Update the items below by replacing every "Where should I click to" with "Where do I click to", leaving all other text unchanged.

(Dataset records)
[BEGIN]
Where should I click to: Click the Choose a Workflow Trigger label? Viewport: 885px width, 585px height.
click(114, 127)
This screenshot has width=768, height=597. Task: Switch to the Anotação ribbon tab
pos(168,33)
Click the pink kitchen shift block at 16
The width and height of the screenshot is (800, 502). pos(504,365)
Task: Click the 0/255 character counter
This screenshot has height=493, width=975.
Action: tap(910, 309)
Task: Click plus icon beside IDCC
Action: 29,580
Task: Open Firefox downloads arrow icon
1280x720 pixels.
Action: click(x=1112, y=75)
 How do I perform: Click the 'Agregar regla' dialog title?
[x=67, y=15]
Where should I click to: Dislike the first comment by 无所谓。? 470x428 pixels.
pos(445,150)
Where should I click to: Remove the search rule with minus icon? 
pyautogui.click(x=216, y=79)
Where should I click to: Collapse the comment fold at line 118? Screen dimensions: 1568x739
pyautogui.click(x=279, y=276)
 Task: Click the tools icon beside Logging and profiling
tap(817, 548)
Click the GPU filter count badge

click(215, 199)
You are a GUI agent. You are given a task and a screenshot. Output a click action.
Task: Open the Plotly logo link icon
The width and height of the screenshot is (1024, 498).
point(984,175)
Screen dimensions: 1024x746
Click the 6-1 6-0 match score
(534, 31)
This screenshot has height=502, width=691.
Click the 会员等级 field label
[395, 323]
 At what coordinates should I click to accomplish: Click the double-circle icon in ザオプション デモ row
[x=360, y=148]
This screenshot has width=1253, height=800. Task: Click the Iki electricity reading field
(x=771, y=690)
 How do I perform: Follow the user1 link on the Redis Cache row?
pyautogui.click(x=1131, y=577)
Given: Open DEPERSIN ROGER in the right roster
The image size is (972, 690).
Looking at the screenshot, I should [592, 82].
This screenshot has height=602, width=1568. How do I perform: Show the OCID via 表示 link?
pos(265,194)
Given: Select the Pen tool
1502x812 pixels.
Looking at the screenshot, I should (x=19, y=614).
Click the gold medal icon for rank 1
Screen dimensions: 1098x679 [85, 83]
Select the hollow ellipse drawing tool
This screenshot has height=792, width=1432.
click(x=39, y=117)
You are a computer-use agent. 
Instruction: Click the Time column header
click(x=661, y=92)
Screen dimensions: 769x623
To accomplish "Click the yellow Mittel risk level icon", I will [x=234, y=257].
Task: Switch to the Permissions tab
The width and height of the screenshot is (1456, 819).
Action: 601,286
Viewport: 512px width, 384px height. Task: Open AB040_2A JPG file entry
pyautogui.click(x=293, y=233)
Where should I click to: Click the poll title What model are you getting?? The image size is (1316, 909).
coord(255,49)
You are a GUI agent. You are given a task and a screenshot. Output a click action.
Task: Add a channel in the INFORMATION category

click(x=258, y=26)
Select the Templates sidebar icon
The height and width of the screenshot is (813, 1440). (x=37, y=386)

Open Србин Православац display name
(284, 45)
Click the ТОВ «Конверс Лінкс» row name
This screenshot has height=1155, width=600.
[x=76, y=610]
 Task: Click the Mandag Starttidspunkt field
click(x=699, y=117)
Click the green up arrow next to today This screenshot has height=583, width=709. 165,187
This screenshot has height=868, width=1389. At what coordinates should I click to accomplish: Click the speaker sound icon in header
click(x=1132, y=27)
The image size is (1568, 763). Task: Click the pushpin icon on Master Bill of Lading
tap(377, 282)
[END]
* _Result_
Where do I click to: Click the Choose a Workflow Trigger label? Viewport: 885px width, 585px height.
click(114, 127)
This screenshot has width=768, height=597. Task: Switch to the Anotação ribbon tab
pos(168,33)
Click the pink kitchen shift block at 16
The width and height of the screenshot is (800, 502). pos(504,365)
Task: Click the 0/255 character counter
This screenshot has height=493, width=975.
Action: tap(910, 309)
Task: Click plus icon beside IDCC
Action: 29,580
Task: Open Firefox downloads arrow icon
1280x720 pixels.
Action: click(x=1112, y=75)
 How do I perform: Click the 'Agregar regla' dialog title?
[x=67, y=15]
Where do I click to: Dislike the first comment by 无所谓。? 470x428 pixels.
pos(445,150)
Where do I click to: Remove the search rule with minus icon? 
pyautogui.click(x=216, y=79)
Where do I click to: Collapse the comment fold at line 118? Screen dimensions: 1568x739
pyautogui.click(x=279, y=276)
 Task: Click the tools icon beside Logging and profiling
tap(817, 548)
Click the GPU filter count badge

click(215, 199)
You are a GUI agent. You are given a task and a screenshot. Output a click action.
Task: Open the Plotly logo link icon
The width and height of the screenshot is (1024, 498).
point(984,175)
Screen dimensions: 1024x746
Click the 6-1 6-0 match score
(534, 31)
This screenshot has height=502, width=691.
Click the 会员等级 field label
[395, 323]
 At what coordinates should I click to accomplish: Click the double-circle icon in ザオプション デモ row
[x=360, y=148]
This screenshot has width=1253, height=800. Task: Click the Iki electricity reading field
(x=771, y=690)
 How do I perform: Follow the user1 link on the Redis Cache row?
pyautogui.click(x=1131, y=577)
Given: Open DEPERSIN ROGER in the right roster
The image size is (972, 690).
Looking at the screenshot, I should [592, 82].
This screenshot has height=602, width=1568. How do I perform: Show the OCID via 表示 link?
pos(265,194)
Given: Select the Pen tool
1502x812 pixels.
Looking at the screenshot, I should (x=19, y=614).
Click the gold medal icon for rank 1
Screen dimensions: 1098x679 [85, 83]
Select the hollow ellipse drawing tool
This screenshot has height=792, width=1432.
click(x=39, y=117)
You are a computer-use agent. 
Instruction: Click the Time column header
click(x=661, y=92)
Screen dimensions: 769x623
To accomplish "Click the yellow Mittel risk level icon", I will [x=234, y=257].
Task: Switch to the Permissions tab
The width and height of the screenshot is (1456, 819).
Action: 601,286
Viewport: 512px width, 384px height. Task: Open AB040_2A JPG file entry
pyautogui.click(x=293, y=233)
Where do I click to: Click the poll title What model are you getting?? The image size is (1316, 909).
coord(255,49)
You are a GUI agent. You are given a task and a screenshot. Output a click action.
Task: Add a channel in the INFORMATION category

click(x=258, y=26)
Select the Templates sidebar icon
The height and width of the screenshot is (813, 1440). (x=37, y=386)

Open Србин Православац display name
(284, 45)
Click the ТОВ «Конверс Лінкс» row name
This screenshot has height=1155, width=600.
[x=76, y=610]
 Task: Click the Mandag Starttidspunkt field
click(x=699, y=117)
Click the green up arrow next to today This screenshot has height=583, width=709. 165,187
This screenshot has height=868, width=1389. At what coordinates should I click to accomplish: Click the speaker sound icon in header
click(x=1132, y=27)
The image size is (1568, 763). Task: Click the pushpin icon on Master Bill of Lading
tap(377, 282)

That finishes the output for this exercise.